That ticking you hear in the Warehouse District is a clock inside Target Field counting down to the 2013 trade deadline; teams have until 4 p.m. Wednesday to make their final moves. Currently 11 games out of the division lead, the Minnesota Twins are already putting up their 2014 calendars. They have a trio of big decisions to make.
Value: Perkins blossomed from a middling starter to an overpowering closer, converting on 23 of 25 save opportunities this year. When his 95-plus-mph fastball isn’t whizzing past hitters, it’s jamming inside, handcuffing them.

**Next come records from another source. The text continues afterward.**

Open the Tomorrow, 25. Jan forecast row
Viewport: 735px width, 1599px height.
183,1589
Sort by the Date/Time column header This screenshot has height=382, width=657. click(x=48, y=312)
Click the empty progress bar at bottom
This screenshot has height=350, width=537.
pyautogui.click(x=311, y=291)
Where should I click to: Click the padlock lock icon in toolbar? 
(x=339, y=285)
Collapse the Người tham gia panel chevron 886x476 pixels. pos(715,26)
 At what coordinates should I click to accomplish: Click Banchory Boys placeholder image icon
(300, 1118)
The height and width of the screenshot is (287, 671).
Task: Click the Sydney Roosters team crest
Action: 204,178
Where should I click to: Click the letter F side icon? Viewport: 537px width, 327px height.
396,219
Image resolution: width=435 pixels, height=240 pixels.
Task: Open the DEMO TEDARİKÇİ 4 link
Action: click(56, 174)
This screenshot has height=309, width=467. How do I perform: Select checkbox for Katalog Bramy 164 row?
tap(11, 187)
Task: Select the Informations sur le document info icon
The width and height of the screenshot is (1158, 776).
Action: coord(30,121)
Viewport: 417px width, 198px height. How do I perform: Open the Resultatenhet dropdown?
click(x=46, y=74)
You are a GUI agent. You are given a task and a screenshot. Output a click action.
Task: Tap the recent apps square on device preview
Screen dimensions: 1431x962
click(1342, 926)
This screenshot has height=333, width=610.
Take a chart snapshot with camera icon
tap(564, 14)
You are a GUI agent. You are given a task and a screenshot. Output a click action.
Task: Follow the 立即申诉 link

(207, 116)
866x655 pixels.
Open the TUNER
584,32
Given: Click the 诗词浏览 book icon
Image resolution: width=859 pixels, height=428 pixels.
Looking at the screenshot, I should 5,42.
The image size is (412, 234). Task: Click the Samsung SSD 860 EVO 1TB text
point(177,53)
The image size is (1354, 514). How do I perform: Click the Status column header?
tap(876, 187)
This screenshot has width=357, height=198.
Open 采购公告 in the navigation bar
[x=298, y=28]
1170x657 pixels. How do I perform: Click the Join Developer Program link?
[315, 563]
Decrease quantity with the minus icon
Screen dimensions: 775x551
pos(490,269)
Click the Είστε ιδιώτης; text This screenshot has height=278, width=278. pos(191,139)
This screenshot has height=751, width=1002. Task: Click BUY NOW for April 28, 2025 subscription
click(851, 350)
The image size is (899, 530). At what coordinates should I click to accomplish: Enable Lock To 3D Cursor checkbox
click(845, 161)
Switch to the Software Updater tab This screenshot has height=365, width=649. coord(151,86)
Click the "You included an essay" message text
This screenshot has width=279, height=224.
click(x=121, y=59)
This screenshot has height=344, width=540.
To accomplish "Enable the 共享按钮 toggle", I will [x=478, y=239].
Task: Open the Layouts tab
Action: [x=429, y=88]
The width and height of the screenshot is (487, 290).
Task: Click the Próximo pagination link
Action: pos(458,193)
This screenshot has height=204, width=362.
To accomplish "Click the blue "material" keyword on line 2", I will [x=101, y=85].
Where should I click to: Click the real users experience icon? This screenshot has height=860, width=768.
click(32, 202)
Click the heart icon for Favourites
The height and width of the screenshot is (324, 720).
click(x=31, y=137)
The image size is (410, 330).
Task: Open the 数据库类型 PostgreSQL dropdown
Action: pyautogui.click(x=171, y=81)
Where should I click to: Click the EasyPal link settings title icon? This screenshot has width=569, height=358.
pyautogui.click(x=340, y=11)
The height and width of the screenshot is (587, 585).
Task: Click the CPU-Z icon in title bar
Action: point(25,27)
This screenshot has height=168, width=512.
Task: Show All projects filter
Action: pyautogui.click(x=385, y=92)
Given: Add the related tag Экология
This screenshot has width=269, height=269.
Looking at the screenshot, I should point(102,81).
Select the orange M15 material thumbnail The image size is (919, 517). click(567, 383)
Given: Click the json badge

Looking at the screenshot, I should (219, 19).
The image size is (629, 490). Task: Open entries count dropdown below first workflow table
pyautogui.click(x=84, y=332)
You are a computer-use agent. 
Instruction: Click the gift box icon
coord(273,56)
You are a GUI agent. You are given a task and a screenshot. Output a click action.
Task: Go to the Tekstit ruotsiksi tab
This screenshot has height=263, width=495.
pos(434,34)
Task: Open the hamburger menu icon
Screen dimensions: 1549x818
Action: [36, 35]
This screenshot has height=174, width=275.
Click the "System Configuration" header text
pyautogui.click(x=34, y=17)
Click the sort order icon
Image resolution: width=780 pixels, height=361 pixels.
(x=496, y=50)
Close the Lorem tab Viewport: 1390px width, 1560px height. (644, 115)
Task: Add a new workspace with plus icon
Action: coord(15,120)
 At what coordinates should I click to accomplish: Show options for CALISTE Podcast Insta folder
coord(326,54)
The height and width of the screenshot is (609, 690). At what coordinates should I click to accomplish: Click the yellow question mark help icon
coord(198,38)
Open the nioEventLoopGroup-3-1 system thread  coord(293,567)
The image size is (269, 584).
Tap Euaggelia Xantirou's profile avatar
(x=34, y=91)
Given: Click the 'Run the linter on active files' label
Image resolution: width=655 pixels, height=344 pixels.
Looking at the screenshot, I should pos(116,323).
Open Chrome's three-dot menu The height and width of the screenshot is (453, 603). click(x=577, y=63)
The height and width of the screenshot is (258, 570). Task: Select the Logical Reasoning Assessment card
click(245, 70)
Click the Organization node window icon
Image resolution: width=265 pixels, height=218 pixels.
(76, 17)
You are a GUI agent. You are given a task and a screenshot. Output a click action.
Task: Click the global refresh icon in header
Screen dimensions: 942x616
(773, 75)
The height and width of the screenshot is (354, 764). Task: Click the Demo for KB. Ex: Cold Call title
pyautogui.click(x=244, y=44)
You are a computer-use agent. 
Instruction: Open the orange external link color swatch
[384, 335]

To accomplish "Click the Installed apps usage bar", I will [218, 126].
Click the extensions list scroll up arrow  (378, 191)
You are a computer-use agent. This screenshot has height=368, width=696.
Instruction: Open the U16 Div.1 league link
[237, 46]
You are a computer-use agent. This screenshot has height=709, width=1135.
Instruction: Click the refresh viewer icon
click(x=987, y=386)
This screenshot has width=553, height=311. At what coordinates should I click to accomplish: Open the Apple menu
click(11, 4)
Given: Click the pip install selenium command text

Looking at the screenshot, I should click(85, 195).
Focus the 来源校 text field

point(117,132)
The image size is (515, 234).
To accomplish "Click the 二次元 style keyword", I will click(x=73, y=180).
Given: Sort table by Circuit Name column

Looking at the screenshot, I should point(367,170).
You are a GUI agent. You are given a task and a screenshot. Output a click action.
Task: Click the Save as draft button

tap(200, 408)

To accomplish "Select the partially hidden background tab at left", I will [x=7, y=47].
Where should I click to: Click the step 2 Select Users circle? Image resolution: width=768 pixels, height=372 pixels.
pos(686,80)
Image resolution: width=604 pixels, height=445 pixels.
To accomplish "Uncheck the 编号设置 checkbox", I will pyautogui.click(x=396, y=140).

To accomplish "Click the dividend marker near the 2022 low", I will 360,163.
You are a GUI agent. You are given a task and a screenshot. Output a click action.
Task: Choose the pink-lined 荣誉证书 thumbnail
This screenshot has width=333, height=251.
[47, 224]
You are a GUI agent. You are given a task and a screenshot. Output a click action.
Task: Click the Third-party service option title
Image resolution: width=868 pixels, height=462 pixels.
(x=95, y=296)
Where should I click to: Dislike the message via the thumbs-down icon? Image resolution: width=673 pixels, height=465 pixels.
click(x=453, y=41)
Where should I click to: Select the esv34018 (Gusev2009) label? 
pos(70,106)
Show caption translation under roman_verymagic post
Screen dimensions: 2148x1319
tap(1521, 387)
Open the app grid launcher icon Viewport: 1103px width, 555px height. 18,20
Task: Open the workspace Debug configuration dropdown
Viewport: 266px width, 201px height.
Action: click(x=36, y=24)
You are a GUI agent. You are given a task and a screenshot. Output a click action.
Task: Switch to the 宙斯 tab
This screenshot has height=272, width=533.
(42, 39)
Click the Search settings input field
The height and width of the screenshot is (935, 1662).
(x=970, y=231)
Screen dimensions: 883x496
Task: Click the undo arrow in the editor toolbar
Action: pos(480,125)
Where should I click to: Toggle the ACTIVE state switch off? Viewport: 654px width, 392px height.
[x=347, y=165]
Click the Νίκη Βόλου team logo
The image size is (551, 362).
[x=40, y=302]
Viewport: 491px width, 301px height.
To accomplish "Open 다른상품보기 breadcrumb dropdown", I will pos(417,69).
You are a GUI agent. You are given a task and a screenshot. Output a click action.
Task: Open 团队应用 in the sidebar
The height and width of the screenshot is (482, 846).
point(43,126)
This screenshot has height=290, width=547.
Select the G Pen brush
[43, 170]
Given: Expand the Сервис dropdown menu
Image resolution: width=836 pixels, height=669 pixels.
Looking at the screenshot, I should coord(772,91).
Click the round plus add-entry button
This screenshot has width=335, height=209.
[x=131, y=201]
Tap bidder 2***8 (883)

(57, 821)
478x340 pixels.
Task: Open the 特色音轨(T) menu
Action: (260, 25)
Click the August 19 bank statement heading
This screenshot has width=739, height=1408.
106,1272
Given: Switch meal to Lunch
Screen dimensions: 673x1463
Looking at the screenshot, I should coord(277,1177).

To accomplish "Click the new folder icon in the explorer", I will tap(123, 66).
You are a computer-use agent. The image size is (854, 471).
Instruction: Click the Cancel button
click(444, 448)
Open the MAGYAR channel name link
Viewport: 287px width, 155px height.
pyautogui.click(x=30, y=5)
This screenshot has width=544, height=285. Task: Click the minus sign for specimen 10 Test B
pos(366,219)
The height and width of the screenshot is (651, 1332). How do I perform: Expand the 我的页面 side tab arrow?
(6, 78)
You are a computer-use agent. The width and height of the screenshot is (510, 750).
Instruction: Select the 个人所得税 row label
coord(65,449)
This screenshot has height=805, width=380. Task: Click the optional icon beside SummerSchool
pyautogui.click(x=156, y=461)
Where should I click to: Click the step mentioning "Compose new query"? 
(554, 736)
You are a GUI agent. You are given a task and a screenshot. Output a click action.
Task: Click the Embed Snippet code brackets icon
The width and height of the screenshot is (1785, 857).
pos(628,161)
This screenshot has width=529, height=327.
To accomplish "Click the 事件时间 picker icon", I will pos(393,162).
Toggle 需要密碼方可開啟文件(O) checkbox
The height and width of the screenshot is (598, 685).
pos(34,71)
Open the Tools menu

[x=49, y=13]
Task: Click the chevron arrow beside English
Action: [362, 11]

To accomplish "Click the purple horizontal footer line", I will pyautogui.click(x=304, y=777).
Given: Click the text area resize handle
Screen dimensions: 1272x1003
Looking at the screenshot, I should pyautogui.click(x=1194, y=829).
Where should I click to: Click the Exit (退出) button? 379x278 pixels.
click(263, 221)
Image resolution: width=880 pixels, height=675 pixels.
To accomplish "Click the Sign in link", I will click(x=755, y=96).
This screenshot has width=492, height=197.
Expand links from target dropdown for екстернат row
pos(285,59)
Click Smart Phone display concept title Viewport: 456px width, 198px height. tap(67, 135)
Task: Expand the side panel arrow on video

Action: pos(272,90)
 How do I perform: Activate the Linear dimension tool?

Verdict: There’s a psychological boost of having a shutdown hurler to turn out the stadium lights every night, but that doesn’t matter if you’re always behind. That said, the Twins will likely keep Perkins, a popular St. Paul native who just made his first All Star team.
Value: Not to kick a man when he’s down, but, well, he’s already at foot level. As of a few weeks ago, Willingham had only hit 10 home runs this year, well off the pace of the career-high 35 he popped last season. Earlier this month he went down with a knee injury, apparently his own fault after an ill-advised steal attempt and awkward slide.
Verdict: The Twins might want to move Willingham, 34, but his return value is questionable. Power hitters who aren’t on the Drug Cocktail of the Month Club drop off quick in their mid-30s. A liability in the outfield, Willingham and his modest $7 million salary could still add valuable power at the plate in 2014, while commanding little in terms of trade returns.
Value: Once considered a cornerstone of the franchise, Morneau now seems destined for a fourth straight year with fewer than 20 home runs. At least he’s batting a respectable .273, and more than a few playoff-bound teams might want a competent first baseman for their pennant runs.
Verdict: This looks like the end. A team desperate for postseason success (what’s the area code in Pittsburgh?) might give the Twins something worthwhile, perhaps a much-needed pitching prospect. Working in Morneau’s favor is his friendship with the wonderful Joe Mauer. Against it? The team-owning Pohlad family has a small, $255 million disagreement with the IRS, and maybe aren’t in the mood to re-sign Morneau, who’s making $15 million in this, the final year of his contract.